The false dichotomy of tests
It’s a conversation which seems to crop up again and again, and provoke a mixture of assumptions and opinions. Here’s Gojko Adzic‘s take on what is a unit test, and what is an acceptance test.
Gojko Adzic » The false dichotomy of tests.
For me, an “acceptance test” is a concrete expression of one or more particular acceptance criteria, typically formulated as a story or use case with explicit (and ideally customer-supplied) values. Everything else is is just a (development) test, regardless of how much or how little of the system it exercises. I see no particular value in separate names and arguments over whether something is a “unit” test, an “integration” test, a “story” test, or whatever.
There are two dimensions involved here, aren’t there? There’s what’s tested, and why. And I think that ‘unit’ and ‘acceptance’ alone don’t really cover the subject.
Clearly, ‘unit testing’ is now too overloaded to be used without care. I’d say the majority of developers mean ‘mostly single class testing inside a single runtime process’. For people like that, I don’t think there’s a word for testing collaborations of multiple classes, and it’s often seen as a Bad Thing – because it tests too much, apparently – unless it’s called SpringContextTest
There are other kinds of testing which do need to be identifiably separate, and for which it would be nice to have a common vocabulary. I know that because I keep hearing – and being involved in – discussions in which people think they’re talking about the same thing but aren’t. In any reaonsable complex enterprise system comprising multiple deployable components (I know that phrase could do with unpicking, but can we let it ride?) deployment is complex – so it’s useful to be able to test individual deployable components (component testing) and multiple components strung together (integration testing) and of course all components under your control (system testing). Each of these activities is worthwhile, and each has different complexities and pressures, and each happens in general at different parts of the workflow or on different timescales, unless you’re lucky enough to have a blazingly fast continuous delivery ecosystem.

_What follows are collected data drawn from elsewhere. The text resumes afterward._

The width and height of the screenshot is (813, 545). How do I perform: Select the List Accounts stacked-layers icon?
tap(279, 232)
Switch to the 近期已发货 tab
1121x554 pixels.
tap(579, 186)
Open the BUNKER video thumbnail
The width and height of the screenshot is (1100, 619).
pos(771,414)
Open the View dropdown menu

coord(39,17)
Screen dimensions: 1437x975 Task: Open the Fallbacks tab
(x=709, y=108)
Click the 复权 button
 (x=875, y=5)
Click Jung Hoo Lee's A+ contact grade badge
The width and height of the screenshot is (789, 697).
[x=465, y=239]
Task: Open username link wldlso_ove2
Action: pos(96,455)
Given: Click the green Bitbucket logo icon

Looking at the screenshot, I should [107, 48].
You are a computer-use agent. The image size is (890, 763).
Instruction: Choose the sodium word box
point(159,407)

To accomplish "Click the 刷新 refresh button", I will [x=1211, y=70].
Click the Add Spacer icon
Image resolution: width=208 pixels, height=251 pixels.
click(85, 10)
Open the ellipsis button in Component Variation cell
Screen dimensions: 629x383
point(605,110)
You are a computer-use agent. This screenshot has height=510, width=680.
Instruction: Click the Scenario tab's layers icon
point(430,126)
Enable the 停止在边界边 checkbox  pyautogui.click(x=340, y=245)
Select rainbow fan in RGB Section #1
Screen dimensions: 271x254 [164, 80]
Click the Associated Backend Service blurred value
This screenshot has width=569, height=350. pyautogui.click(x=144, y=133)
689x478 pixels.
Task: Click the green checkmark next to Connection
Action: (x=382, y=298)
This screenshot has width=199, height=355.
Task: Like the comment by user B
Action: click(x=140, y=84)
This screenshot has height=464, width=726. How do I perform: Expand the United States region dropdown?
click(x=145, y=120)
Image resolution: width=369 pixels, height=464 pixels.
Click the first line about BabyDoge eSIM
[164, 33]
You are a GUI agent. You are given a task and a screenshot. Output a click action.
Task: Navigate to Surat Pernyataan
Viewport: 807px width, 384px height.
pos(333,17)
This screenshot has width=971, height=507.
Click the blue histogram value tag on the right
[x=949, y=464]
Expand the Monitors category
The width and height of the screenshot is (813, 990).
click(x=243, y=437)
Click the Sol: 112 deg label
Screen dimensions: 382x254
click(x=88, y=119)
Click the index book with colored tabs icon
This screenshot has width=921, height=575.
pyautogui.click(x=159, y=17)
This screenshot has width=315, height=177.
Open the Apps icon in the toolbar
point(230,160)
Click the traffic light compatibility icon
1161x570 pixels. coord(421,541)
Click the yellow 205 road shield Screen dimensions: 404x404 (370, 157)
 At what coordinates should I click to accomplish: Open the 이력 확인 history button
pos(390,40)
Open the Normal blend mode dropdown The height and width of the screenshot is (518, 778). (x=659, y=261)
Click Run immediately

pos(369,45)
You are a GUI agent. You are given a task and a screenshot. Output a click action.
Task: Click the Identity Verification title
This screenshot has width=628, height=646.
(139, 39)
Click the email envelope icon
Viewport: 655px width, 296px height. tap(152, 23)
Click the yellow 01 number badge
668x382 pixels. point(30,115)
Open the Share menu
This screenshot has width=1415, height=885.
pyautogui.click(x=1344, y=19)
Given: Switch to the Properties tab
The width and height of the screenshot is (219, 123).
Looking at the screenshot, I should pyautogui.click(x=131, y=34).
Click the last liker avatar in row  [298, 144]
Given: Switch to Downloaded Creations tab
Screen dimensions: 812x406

The other dimension, which is more about ‘why’ rather than ‘what’, identifies the primary stakeholder. And there things are equally messy, and there’s equally little shared vocabulary. Here particularly, things have become so confused that the words are nearly useless except as team-specific monikers. I think the most important thing is that a team agree on terminology early on, and be honest about resolving ambiguities.